|Oracle8i Parallel Server Administration, Deployment, and Performance
Release 2 (8.1.6)
Part Number A76970-01
This chapter provides an overview of Oracle Parallel Server tuning issues by presenting a general methodology with which you can tune your Oracle Parallel Server applications. This chapter covers the following topics:
With experience, you can anticipate many performance problems before deploying your Oracle Parallel Server applications. Some single-instance tuning practices are valid when tuning Oracle Parallel Server applications. However, you must also effectively tune the buffer cache, shared pool, and your shared disk subsystems with Parallel Server-specific goals in mind.
Oracle Parallel Server introduces parameters that are not used in single-instance environments. Many of these are tunable parameters that can significantly enhance Parallel Server performance when you properly set them. However, even the most effective tuning cannot overcome problems caused by poor analysis or database and application design flaws.
Tuning Oracle Parallel Server also requires monitoring several views and collecting Parallel Server-specific statistics. Do this using the methods described in this chapter.

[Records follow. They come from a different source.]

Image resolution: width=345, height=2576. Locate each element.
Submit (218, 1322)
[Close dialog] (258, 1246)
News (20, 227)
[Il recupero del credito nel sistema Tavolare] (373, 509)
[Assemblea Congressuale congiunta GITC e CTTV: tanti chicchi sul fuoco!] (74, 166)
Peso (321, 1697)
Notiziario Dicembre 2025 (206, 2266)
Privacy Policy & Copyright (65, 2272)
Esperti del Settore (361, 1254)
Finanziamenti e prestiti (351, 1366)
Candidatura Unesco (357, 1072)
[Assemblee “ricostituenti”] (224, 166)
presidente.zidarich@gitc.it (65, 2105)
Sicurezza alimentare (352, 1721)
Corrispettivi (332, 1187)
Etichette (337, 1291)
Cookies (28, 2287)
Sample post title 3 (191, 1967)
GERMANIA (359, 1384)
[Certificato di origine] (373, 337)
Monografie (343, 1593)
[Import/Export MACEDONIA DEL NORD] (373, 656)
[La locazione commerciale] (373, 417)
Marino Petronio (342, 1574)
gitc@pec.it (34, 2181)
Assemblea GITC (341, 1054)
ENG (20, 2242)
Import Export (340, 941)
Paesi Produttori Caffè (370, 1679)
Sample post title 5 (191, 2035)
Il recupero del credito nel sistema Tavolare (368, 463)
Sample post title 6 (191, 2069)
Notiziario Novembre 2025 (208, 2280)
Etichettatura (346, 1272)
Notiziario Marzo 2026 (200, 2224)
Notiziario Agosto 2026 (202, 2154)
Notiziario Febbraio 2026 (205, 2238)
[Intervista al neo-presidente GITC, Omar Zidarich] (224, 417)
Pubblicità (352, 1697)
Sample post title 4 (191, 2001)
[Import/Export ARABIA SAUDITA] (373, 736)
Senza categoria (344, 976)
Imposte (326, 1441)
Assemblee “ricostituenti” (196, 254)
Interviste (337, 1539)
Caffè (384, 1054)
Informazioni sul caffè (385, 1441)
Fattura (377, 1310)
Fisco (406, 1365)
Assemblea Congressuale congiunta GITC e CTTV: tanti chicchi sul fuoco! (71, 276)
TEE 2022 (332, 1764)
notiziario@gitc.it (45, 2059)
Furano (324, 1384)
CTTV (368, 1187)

This section describes the statistics that you can use for specifically monitoring and tuning Oracle Parallel Server applications. Topics in this section include:
Oracle maintains many statistics in local System Global Areas. Access these statistics using SQL against dynamic performance views or V$ tables as described in this chapter.
You can also use utilities such as UTLBSTAT and UTLESTAT to record statistics over a period of time to capture them for specific measurement intervals. Statistics are available as message request counters or as timed statistics. Message counters include statistics showing the number of a certain type of lock conversion. Oracle Parallel Server timed statistics reveal, for example, the total or average time waited for read and write I/O on particular operations.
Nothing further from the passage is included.